== THE PROBLEM ==
Extract the lines below without any changes, from the line containing "Viewport: 964px width, 495px height." through the line containing "point(183,214)", and extract nothing else.

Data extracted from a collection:
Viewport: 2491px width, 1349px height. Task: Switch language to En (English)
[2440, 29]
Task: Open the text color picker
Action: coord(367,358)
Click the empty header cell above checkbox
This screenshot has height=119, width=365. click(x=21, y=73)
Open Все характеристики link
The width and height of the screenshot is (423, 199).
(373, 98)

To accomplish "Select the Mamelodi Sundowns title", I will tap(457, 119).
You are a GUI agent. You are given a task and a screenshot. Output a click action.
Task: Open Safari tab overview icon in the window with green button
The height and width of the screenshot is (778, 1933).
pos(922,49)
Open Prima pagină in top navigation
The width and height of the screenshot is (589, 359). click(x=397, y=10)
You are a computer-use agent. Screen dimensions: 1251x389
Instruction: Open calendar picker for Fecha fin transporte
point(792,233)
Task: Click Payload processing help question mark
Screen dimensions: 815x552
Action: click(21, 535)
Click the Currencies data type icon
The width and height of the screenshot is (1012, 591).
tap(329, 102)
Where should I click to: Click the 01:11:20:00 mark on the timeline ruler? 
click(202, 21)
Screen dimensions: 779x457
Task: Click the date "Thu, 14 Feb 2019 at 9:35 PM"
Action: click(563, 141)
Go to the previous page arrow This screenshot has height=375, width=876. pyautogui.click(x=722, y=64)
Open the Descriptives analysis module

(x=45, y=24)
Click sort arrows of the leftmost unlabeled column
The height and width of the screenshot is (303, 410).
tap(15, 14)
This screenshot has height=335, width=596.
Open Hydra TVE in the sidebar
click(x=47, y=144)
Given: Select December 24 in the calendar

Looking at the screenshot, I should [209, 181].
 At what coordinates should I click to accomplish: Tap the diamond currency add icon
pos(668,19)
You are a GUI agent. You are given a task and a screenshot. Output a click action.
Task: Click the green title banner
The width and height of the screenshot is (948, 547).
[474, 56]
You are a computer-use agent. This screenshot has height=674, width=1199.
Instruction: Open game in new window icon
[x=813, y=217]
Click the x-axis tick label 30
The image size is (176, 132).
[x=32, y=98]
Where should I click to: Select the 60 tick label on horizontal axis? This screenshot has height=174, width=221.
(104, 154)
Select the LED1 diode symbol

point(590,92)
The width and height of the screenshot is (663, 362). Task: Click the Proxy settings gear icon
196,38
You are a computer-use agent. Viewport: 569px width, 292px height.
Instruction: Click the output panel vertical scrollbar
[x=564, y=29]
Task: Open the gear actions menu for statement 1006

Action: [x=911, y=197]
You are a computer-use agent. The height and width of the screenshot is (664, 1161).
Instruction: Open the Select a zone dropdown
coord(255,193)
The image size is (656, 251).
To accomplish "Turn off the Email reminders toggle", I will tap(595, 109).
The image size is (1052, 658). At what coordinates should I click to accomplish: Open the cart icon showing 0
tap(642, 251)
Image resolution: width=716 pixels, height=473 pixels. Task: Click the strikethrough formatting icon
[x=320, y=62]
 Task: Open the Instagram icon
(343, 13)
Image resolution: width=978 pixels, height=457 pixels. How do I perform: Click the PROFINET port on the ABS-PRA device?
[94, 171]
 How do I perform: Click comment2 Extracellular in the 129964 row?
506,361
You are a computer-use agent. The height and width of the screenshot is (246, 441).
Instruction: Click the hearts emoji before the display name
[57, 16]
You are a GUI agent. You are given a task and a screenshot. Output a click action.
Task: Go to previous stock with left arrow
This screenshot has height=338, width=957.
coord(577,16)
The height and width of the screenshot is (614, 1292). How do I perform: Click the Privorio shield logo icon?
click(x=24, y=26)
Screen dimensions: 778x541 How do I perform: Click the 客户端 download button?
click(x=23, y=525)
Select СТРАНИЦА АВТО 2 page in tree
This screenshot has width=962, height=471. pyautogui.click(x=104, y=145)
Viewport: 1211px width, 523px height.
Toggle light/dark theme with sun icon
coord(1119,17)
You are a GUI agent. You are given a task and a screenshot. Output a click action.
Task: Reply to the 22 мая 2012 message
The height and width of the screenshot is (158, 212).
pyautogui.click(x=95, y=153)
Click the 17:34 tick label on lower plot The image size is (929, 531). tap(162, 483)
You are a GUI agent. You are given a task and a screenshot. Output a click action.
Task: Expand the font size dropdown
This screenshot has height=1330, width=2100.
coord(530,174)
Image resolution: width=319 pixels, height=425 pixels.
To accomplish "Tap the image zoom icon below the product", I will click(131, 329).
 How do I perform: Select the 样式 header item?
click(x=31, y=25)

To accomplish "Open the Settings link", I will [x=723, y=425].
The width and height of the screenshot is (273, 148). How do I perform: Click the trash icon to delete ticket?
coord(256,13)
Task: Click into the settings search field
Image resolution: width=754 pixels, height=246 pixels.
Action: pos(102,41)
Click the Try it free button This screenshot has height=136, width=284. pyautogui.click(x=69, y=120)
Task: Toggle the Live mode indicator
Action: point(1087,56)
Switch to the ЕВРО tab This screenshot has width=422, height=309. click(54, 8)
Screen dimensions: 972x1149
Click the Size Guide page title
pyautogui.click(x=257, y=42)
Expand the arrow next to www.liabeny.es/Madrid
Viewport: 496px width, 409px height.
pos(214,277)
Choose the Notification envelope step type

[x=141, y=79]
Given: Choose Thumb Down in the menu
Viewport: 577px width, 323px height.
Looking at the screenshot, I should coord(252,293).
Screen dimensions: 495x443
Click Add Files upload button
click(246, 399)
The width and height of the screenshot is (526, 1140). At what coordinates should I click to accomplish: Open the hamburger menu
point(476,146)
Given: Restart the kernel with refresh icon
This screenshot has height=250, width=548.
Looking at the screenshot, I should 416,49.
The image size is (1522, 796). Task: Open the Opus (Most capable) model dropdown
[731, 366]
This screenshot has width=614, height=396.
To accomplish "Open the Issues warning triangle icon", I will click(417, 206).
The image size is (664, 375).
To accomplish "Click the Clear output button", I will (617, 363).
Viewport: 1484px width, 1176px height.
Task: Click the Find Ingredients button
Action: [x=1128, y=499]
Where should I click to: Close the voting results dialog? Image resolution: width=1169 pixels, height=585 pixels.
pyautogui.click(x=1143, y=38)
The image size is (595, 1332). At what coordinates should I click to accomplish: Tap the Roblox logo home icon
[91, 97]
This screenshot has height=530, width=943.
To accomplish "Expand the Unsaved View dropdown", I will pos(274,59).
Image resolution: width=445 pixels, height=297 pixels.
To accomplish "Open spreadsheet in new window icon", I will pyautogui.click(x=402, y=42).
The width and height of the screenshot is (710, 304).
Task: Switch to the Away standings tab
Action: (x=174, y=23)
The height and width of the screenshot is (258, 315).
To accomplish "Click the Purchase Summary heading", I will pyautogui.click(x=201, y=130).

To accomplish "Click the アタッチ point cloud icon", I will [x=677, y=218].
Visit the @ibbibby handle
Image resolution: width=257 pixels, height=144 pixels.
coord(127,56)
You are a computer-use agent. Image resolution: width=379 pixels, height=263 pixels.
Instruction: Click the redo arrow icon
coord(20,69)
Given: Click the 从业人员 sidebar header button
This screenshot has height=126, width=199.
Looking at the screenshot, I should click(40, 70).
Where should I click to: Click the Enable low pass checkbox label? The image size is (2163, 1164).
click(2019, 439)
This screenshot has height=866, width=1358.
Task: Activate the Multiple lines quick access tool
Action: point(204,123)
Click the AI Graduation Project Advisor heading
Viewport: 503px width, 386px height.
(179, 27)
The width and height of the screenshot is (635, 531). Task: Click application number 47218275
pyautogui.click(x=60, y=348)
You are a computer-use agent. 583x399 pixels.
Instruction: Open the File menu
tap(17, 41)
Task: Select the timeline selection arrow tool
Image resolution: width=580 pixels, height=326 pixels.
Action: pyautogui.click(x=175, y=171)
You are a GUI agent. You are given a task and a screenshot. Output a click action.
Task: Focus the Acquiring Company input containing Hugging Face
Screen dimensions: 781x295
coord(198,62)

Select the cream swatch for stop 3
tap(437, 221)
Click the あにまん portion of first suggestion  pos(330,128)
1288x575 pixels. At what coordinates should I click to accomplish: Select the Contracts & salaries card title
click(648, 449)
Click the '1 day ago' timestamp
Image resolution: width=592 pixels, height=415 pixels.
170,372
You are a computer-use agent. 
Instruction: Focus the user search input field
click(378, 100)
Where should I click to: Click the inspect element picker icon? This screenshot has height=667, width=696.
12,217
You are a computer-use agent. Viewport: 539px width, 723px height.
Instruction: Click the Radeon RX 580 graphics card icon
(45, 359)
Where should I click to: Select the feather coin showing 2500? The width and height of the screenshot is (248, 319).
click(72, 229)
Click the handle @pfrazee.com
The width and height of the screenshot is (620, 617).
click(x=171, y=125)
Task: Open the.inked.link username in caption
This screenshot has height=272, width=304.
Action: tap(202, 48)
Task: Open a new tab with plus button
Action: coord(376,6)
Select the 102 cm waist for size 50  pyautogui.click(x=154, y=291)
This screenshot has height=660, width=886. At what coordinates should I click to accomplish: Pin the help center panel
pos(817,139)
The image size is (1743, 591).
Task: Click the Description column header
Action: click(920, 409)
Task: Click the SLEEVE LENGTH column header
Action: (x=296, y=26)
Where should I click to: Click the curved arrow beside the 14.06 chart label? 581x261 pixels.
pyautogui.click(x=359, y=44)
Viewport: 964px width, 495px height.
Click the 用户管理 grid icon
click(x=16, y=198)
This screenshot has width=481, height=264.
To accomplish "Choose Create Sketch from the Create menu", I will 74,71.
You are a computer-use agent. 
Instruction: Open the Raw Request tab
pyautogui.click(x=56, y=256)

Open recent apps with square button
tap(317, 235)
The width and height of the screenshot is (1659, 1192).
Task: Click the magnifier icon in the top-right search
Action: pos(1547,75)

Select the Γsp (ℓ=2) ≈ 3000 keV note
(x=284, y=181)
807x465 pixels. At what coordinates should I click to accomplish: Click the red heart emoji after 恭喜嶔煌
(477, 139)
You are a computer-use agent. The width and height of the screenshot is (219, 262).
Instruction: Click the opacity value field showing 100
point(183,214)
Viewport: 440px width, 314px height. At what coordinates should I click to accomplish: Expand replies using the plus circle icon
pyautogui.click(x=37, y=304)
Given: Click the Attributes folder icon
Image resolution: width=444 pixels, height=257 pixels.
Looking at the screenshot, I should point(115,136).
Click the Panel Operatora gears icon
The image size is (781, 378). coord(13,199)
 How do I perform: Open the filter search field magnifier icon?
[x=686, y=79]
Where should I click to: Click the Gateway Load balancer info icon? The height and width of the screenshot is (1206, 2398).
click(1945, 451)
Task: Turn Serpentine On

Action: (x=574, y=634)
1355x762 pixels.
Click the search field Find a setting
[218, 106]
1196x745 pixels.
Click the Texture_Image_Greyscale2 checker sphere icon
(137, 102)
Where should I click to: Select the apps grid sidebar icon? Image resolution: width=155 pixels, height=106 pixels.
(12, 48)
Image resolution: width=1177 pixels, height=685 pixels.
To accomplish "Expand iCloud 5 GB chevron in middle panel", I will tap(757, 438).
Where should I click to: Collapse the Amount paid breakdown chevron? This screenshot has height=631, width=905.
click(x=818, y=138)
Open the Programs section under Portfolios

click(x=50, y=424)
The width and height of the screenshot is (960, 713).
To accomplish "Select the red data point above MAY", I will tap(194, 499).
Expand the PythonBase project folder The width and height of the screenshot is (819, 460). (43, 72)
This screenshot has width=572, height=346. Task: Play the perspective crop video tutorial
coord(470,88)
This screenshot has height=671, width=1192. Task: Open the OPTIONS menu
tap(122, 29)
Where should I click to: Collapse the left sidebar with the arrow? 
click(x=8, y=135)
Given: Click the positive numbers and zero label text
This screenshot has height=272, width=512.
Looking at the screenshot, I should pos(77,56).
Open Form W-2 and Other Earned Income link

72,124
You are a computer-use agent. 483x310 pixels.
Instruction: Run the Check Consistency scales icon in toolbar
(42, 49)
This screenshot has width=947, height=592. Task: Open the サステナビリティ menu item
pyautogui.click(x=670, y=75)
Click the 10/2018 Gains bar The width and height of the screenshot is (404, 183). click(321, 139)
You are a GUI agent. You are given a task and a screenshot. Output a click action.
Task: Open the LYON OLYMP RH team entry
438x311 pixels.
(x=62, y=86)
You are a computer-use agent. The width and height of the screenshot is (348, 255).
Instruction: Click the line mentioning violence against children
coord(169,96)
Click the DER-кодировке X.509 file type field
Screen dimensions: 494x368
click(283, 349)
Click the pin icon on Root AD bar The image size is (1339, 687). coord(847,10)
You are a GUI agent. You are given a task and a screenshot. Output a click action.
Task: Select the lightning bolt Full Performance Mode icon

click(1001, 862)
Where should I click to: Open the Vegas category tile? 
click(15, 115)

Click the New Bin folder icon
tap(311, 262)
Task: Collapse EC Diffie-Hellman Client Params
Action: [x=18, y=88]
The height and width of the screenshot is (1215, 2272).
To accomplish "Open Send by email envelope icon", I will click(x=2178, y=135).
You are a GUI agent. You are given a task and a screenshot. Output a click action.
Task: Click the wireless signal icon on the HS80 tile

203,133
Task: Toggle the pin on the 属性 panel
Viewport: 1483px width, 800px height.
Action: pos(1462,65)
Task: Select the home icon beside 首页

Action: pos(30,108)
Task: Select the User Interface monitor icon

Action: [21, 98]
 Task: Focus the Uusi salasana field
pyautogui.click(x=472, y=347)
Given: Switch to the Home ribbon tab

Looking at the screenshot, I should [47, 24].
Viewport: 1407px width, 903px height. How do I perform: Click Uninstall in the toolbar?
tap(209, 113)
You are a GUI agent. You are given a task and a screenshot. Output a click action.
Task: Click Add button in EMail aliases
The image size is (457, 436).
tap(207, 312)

== RESPONSE FOR THIS EXERCISE ==
Viewport: 964px width, 495px height.
Click the 用户管理 grid icon
click(x=16, y=198)
This screenshot has width=481, height=264.
To accomplish "Choose Create Sketch from the Create menu", I will 74,71.
You are a computer-use agent. 
Instruction: Open the Raw Request tab
pyautogui.click(x=56, y=256)

Open recent apps with square button
tap(317, 235)
The width and height of the screenshot is (1659, 1192).
Task: Click the magnifier icon in the top-right search
Action: pos(1547,75)

Select the Γsp (ℓ=2) ≈ 3000 keV note
(x=284, y=181)
807x465 pixels. At what coordinates should I click to accomplish: Click the red heart emoji after 恭喜嶔煌
(477, 139)
You are a computer-use agent. The width and height of the screenshot is (219, 262).
Instruction: Click the opacity value field showing 100
point(183,214)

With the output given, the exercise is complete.